Alfred Kinsey: how are his studies viewed today?

I just watched the movie about him (which according to the Institute took as many liberties as you’d expect a film to but was generally correct [his interview with his father probably being the single biggest fiction]). I’ve read articles on his research but I’ve never read the reports themselves. I know that he has many enemies among the Christian right (discussed in wikipedia’s article on him that range from ad-hom attacks to more serious sounding methodology critiques). I know that his scale (0= exclusively hetero, 6 = exclusively homo, the vast majority falling in between) is still controversial, as are his tabulations of data from a serial child molester about child sexuality.

Overall, how respected is Kinsey’s work today? What is it’s greatest legacy? Do you feel that Kinsey had anything to do with the Sexual Revolution of the 50s through 70s (or do you credit that mainly to other social changes [WW2, the pill, etc.])? Do you believe that most people fall between 1 and 5 on his scale? Is Kinsey still considered reliable?

Would appreciate any recommended reading as well.

My sense is that modern, serious sociologists and anthropologists who study human sexuality regard Kinsey much as modern psychologists regard Freud.

That is, if you ask a modern psychologist about Freud, you’ll probably hear a lot of strained, left-handed compliments, followed by an acknowledgement that a lot of Fredu’s major theories were utterly idiotic and off the mark. . Similarly, serious researchers aat the Kinsey Institute will probably start by praising Kinsey to the skies as a giant who made serious scientific study of sex a reality… followed by an acknowledgement that Kinsey himself was a weirdo and a piss-poor scientist.

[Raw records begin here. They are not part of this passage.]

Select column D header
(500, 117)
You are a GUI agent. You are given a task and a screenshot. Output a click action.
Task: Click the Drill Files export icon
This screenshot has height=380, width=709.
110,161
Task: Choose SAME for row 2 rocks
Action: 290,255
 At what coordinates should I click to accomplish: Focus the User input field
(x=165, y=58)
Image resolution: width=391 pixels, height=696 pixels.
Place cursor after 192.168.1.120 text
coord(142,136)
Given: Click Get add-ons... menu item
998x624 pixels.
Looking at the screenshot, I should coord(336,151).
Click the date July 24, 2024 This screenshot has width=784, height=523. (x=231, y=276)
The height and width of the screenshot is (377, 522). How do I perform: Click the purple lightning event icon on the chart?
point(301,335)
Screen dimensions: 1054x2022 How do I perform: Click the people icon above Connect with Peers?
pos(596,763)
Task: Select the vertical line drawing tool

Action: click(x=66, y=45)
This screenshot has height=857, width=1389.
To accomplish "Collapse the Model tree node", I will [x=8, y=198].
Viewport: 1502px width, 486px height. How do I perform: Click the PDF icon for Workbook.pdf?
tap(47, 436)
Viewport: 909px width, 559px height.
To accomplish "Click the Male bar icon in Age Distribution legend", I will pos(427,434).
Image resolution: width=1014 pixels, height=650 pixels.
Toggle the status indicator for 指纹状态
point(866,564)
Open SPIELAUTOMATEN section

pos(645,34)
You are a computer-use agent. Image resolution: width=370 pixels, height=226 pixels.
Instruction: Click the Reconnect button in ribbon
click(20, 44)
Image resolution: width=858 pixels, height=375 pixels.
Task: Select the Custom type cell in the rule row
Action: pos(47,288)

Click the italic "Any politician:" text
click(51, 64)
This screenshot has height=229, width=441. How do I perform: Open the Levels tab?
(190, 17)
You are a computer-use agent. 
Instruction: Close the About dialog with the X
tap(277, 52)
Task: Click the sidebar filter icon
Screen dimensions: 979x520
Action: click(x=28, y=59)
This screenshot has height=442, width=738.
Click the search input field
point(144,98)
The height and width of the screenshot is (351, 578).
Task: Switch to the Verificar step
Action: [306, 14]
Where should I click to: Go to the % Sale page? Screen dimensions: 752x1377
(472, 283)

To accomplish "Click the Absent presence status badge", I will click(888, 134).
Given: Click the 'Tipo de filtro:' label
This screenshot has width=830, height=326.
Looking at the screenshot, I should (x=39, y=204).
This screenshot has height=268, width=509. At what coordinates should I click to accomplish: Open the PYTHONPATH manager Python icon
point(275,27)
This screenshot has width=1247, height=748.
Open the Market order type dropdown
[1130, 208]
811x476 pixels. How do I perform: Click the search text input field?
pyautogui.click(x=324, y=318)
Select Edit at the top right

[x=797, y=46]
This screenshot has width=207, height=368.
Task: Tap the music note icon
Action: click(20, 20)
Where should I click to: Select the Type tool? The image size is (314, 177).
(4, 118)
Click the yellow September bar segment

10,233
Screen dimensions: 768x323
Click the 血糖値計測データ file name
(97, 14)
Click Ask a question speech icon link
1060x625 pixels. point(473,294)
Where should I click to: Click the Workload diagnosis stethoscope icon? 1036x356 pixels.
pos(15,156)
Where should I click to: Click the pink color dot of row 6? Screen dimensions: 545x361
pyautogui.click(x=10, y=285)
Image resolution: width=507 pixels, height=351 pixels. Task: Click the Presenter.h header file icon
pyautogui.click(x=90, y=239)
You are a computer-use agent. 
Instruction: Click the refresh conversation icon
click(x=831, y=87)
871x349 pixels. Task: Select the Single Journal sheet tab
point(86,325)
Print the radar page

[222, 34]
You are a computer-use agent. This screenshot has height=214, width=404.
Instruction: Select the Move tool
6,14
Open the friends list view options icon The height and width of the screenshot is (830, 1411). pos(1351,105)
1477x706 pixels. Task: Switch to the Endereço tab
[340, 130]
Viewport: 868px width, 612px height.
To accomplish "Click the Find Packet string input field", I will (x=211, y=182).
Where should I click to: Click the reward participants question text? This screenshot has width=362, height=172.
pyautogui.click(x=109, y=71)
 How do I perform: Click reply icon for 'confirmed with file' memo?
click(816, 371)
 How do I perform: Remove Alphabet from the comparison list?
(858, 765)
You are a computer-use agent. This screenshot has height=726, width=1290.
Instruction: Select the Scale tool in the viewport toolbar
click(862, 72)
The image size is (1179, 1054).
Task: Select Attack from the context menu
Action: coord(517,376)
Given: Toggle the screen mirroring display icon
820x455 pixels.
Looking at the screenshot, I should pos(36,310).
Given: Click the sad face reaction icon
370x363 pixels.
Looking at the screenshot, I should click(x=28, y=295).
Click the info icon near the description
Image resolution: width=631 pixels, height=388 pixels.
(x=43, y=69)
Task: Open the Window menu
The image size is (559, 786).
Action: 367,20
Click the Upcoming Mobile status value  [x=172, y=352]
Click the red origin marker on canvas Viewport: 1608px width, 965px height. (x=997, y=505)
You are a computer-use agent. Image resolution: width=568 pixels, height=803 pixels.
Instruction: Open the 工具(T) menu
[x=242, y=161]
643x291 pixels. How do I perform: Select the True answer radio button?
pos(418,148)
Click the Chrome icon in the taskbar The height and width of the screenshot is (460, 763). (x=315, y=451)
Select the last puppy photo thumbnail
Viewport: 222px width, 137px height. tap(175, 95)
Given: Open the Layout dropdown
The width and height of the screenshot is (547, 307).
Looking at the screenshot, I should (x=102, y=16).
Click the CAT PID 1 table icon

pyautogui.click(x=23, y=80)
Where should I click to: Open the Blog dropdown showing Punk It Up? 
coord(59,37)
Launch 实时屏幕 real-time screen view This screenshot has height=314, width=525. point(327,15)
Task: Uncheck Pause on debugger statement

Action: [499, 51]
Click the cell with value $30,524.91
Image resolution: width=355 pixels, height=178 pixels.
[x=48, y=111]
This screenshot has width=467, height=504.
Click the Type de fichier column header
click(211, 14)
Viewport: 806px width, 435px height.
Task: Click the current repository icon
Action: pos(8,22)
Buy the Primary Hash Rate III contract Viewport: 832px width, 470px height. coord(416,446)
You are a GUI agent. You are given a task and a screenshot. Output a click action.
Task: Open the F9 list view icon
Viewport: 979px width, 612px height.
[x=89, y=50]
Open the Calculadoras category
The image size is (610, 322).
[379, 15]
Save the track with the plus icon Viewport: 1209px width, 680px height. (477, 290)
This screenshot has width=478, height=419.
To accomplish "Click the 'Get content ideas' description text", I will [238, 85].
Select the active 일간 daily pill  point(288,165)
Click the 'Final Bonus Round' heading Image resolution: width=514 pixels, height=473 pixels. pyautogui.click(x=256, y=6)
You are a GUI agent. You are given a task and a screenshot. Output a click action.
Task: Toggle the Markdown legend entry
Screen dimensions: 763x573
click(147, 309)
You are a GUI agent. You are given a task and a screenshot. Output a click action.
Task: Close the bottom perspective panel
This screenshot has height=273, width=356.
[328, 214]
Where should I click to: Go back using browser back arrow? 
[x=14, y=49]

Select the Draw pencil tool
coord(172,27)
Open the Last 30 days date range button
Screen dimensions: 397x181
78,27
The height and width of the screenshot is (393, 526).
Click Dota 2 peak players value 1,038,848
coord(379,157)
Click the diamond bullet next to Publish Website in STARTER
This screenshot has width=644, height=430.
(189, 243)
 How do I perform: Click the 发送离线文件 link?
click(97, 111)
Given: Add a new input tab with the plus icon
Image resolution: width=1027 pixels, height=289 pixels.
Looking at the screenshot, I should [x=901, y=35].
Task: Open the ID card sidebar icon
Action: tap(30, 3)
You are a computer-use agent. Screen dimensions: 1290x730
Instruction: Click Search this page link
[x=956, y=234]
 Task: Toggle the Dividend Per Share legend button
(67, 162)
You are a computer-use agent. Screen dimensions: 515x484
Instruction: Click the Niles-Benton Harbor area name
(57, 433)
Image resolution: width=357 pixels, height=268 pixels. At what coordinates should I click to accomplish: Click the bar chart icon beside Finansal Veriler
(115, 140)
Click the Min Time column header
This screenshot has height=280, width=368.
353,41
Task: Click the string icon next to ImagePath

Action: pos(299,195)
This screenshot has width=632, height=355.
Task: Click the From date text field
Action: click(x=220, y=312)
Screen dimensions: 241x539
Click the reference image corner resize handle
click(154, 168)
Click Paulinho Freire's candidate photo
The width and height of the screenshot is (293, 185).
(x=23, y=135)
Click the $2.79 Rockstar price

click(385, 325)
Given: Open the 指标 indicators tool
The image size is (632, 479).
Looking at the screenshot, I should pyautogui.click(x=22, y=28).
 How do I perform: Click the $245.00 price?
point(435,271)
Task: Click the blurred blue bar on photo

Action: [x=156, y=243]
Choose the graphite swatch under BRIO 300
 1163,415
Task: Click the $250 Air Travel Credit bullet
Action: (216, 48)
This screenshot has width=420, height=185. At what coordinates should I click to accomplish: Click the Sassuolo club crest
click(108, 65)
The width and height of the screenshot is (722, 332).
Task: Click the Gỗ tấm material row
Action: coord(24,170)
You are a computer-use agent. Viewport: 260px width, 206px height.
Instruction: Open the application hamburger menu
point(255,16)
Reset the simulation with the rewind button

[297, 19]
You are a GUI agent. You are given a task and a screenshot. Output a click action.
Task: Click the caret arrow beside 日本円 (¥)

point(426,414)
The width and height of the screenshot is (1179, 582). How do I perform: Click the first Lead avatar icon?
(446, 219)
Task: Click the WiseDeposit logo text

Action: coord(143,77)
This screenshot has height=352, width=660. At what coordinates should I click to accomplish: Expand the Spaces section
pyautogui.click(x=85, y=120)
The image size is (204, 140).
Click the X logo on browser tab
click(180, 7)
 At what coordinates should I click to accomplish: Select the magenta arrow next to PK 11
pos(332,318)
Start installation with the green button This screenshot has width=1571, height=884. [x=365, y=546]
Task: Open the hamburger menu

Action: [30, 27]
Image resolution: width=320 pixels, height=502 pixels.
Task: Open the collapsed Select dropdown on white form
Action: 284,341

Kinsey, like Freud, deserves some credit for creating a field of endeavor, and making study of formerly taboo subjects possible. But his own work, like Freud’s, deserves little respect.

Basically, in so many of his findings, no one since has been able to duplicate his numbers — or even come close. Kinsey didn’t like sampling, and preferred doing whole-group surveys of various groups. That choice, and his choice of groups, have weakened his findings.